Rechte und Pflichten des Unternehmers bei der Insolvenz

 

Haftung bei der Insolvenz des Unternehmens

 

Eine natürliche Person haftet mit dem gesamten Vermögen bis auf die nicht pfändbaren Vermögensgegenstände und das nicht pfändbare Einkommen.
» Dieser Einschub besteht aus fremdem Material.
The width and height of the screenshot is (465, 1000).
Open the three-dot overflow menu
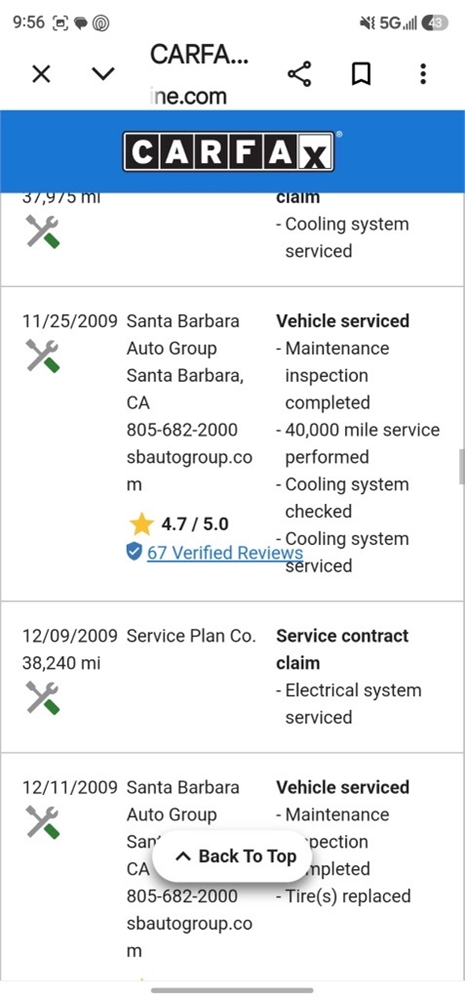[423, 75]
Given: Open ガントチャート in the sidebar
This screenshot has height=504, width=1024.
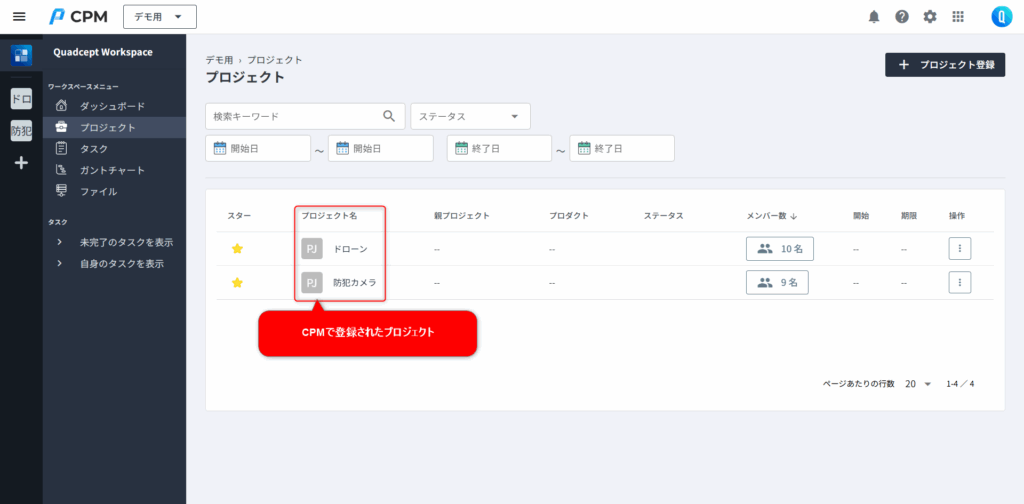Looking at the screenshot, I should point(112,170).
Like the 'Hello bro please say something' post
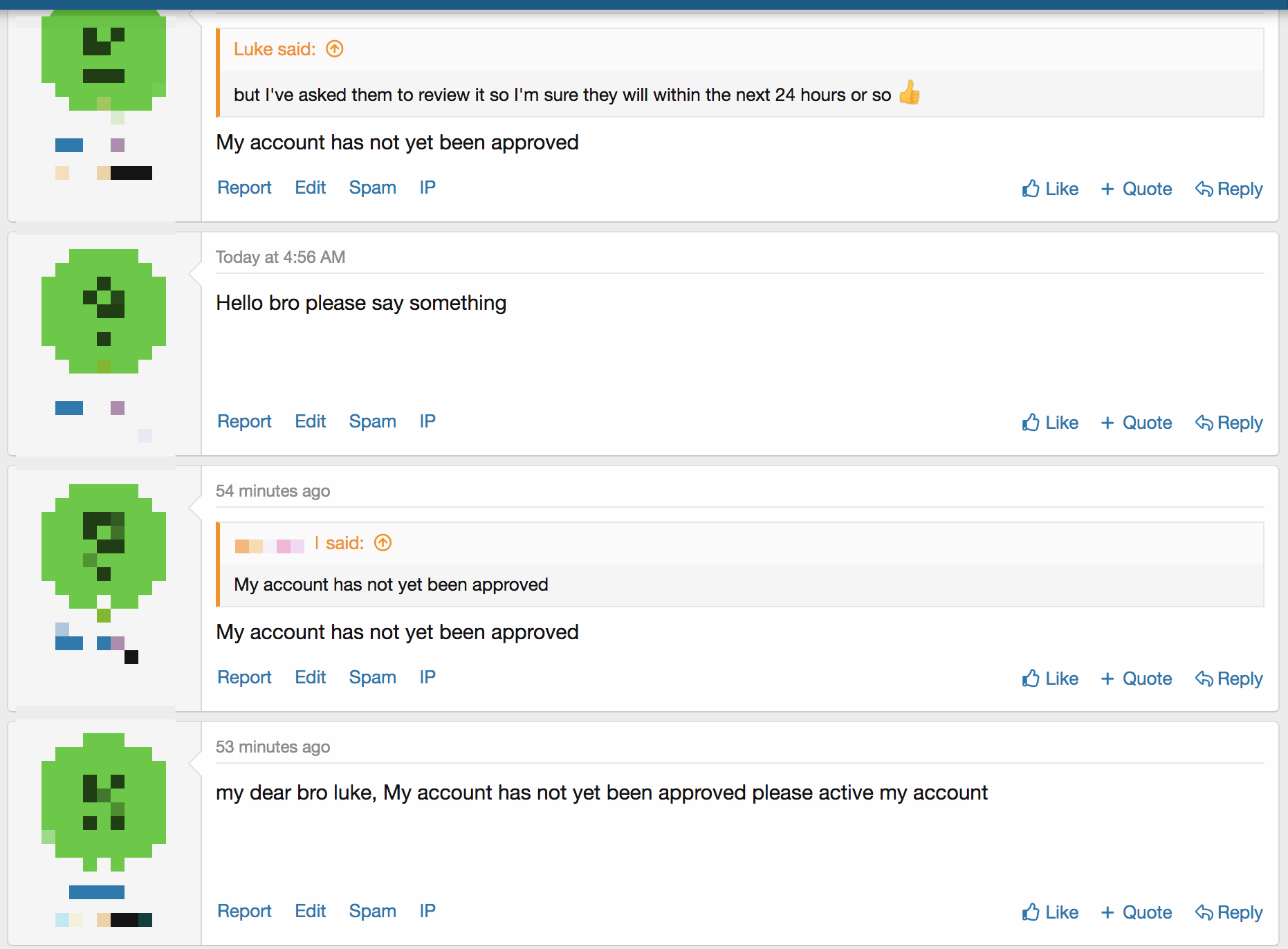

Eine Kapitalgesellschaft wie z.B. die GmbH haftet – wie ihr Name schon sagt – grundsätzlich nur mit dem Gesellschaftsvermögen, nicht mit dem Privatvermögen der Gesellschafter.

 

Persönliche Haftung der Gesellschafter

In Ausnahmefällen kann es auch zu einer Haftung der Gesellschafter einer Kapitalgesellschaft kommen, wenn Sie planmäßig und in der Absicht, die Gläubiger der Gesellschaft zu schädigen, Vermögenswerte aus der Gesellschaft abziehen. Das gilt auch dann, wenn die Gesellschaft zu diesem Zeitpunkt schon überschuldet war.

 

Persönliche Haftung des Geschäftführers

Als Geschäftsführer einer GmbH sind Sie lediglich handelndes Organ. Kommen Sie Ihren Pflichten als Geschäftsführer jedoch nicht nach, so können Sie auch persönlich haftbar gemacht werden (Geschäftsführerhaftung). Als Geschäftsführer unterliegen Sie der Buchführungspflicht. Die Bücher des Unternehmens müssen entsprechend der steuer- und handelsrechtlichen Vorschriften ordnungsgemäß geführt werden. Zeichnen sich hier Verluste ab, welche die Hälfte des Stammkapitals übersteigen, haben Sie die Gesellschafter zu informieren. Teilen Sie sich die Geschäftsführung mit anderen, können Sie die Buchführungspflicht auf einen anderen Geschäftsführer übertragen. Dann haben Sie und die anderen nicht buchführenden Geschäftsführer aber die Pflicht, den Beauftragten bei der Erfüllung seiner Aufgaben zu überwachen.